■ **Assigned task**: Print every record below exactly, minus the pictures.

□ □ □ □ □ □ □

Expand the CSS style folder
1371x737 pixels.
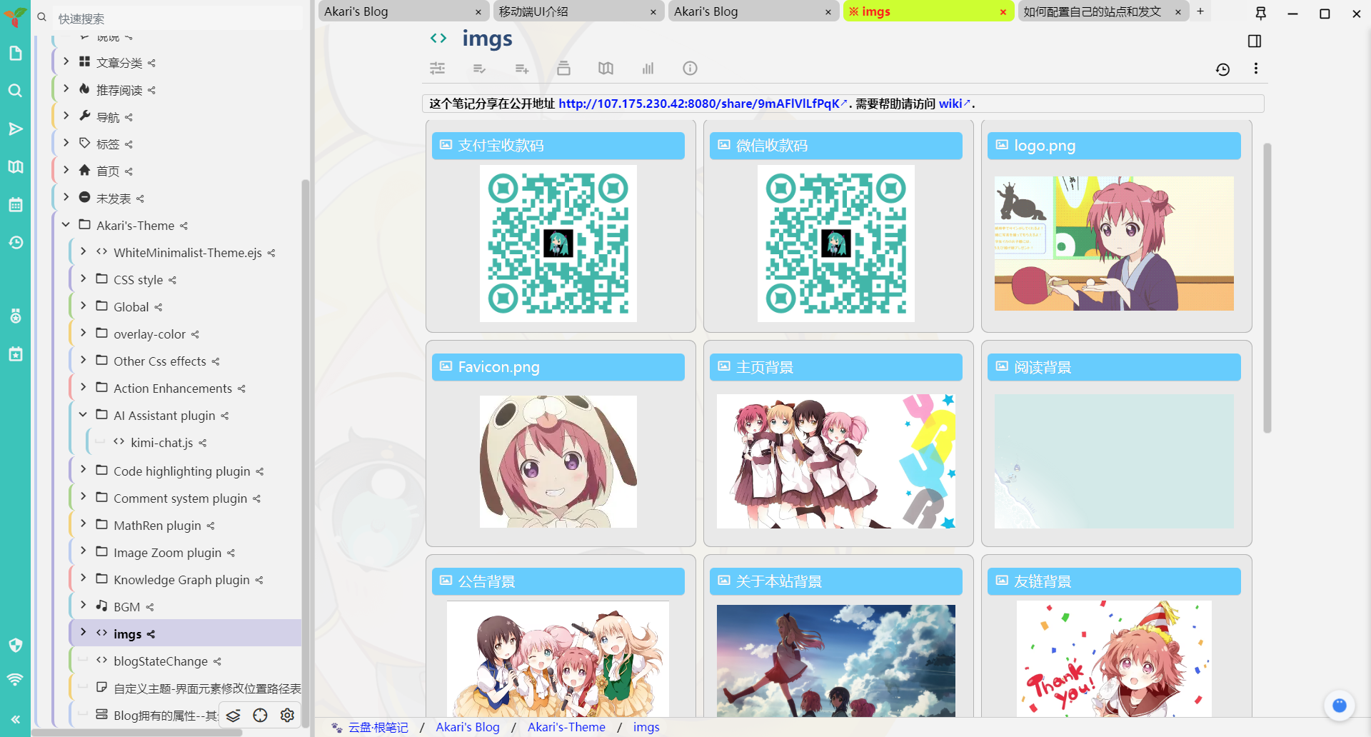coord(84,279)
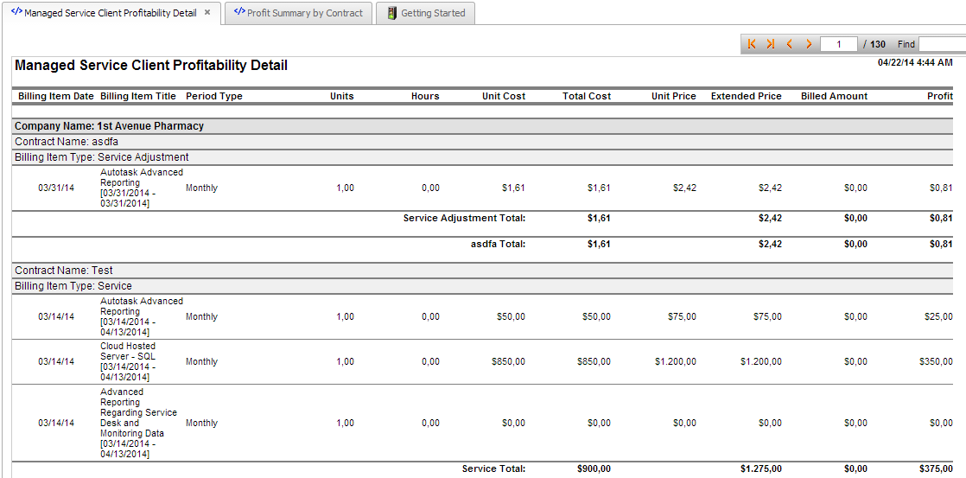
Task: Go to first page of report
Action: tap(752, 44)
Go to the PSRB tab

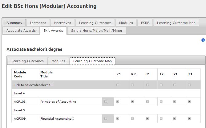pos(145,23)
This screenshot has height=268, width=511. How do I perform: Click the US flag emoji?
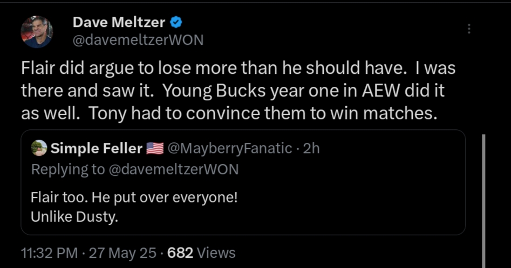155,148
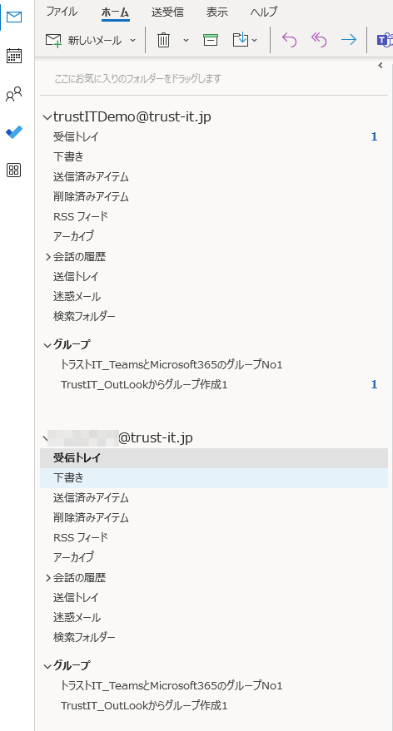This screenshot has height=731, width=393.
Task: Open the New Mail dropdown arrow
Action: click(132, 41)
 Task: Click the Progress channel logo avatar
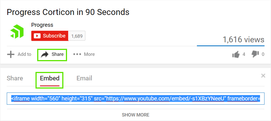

□ □ □ □ □ □ □

■ **Solution to this exercise**:
Expand the CSS style folder
1371x737 pixels.
coord(84,279)
Task: Go to first page of report
Action: tap(752, 44)
Go to the PSRB tab

pos(145,23)
This screenshot has height=268, width=511. How do I perform: Click the US flag emoji?
155,148
This screenshot has height=731, width=393.
Task: Open the New Mail dropdown arrow
Action: click(132, 41)
 Task: Click the Progress channel logo avatar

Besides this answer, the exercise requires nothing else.